Europe’s leading LLM company Mistral is building its own AI infrastructure, and has shown little interest in using the EU’s hardware (so far). Others have far more limited resources. Jörg Bienert, president of the German AI Association, told Science Business in October that it’s unclear whether any European firms currently have the capital to train an LLM using a gigafactory.
“The question is, who will come,” said Bienert. “I don’t see any single corporation that will be able to spend the money in order to train a large LLM on its own.”
‘Be part of the game by being in the value chain’
A higher-level question is about what Europe should be optimising for in its chip policy.
A report co-authored by Bosticco from the Chips Diplomacy Support Initiative notes that the Chips Act lays out “multiple goals—digital sovereignty, resilience, security of supply, innovation, and competitiveness—but these objectives can pull in different directions.”
The researchers discussed different possible aims for 2035, concluding that Europe should aim to make itself indispensable in the chip supply chain.
“The idea is to leverage the strengths that Europe already has,” explains Bosticco. “Europe wants to become globally relevant and less vulnerable to coercion, not by eliminating every sort of dependency that it may have, but actually reinforcing the strengths that it already has.”
Bosticco highlights IMEC, a world leading research institute in Belgium, and Zeiss, a specialised optics company, as examples of Europe’s existing strengths.
The paper he co-authored envisages moving supply chain bottlenecks out of China, combined with Europe indispensability in a supply chain with its allies. The main challenge, says Bosticco, is a political one. Getting European and other partners to sustain backing for, and cooperate on, such a strategy will not be easy.
Nevertheless, officials in Europe seem to be thinking along these lines. Franck Paris, director of the French de facto embassy in Taipei, told journalists at a briefing in February that it is “not a realistic project” for Europe to replicate the whole supply chain.
But, he said, “we need Europe to be part of the game. So we need at some stage to be indispensable in the [value] chain.”
He highlighted ASML, the ultra-specialised Dutch lithography machine maker that is essential to advanced chip making, but “it’s not enough”, he argued.

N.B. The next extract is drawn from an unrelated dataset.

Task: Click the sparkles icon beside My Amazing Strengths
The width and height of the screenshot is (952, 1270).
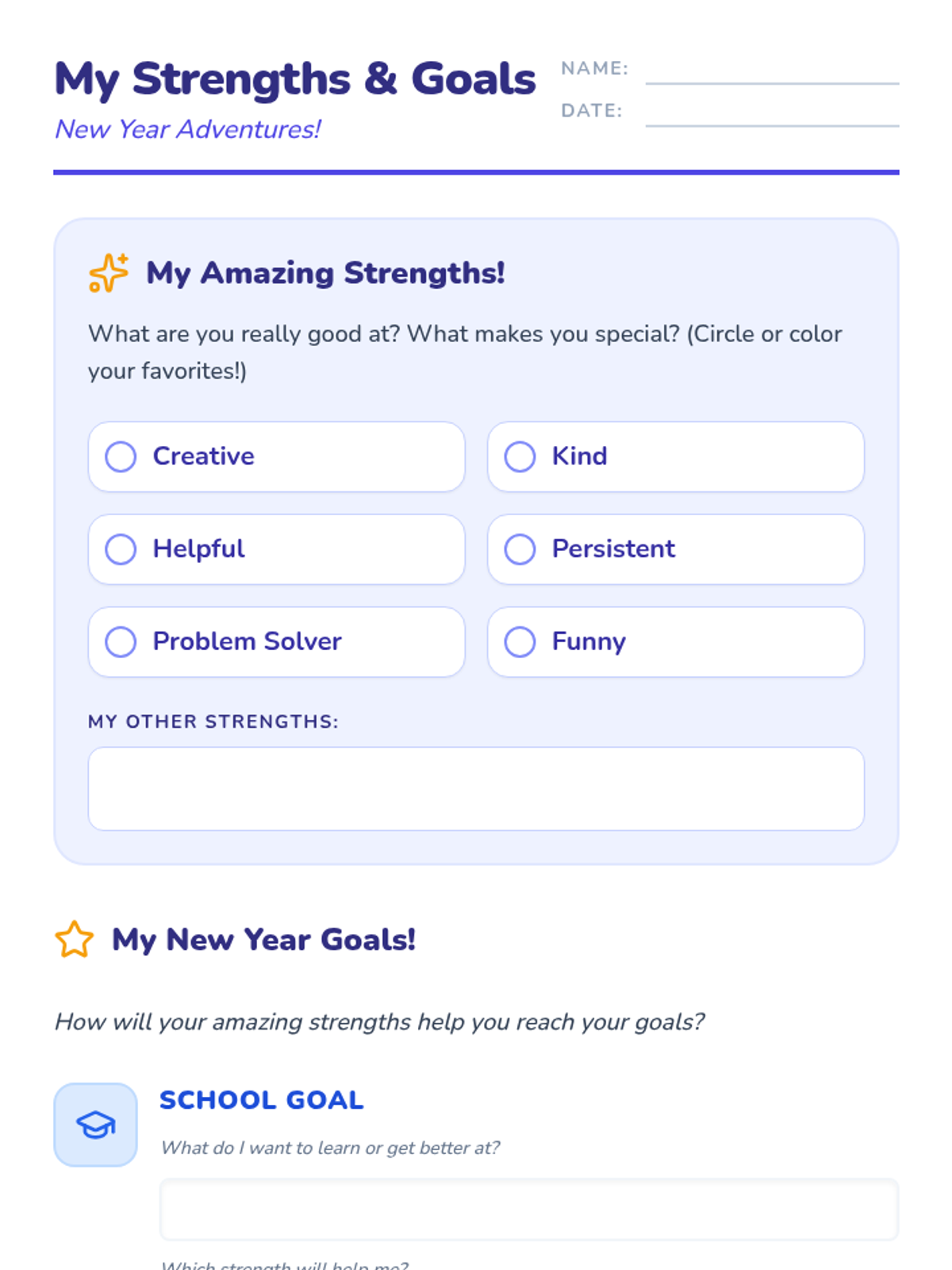Action: pyautogui.click(x=108, y=273)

Yet even if Europe can make itself indispensable, East Asia – particularly Taiwan – remains vital to those supply chains. Any push to become less dependent on Taiwan for cutting edge chips would simply be unrealistic. “There’s no intention – and there is no actual possibility – of completely eliminating Taiwan from the supply of semiconductor chips in Europe,” says Bosticco.
As a result, Europe will continue to depend on East Asia’s stability while, the Chips Diplomacy Support Initiative paper argues, the continent has “little influence to determine the course of events in East Asia.”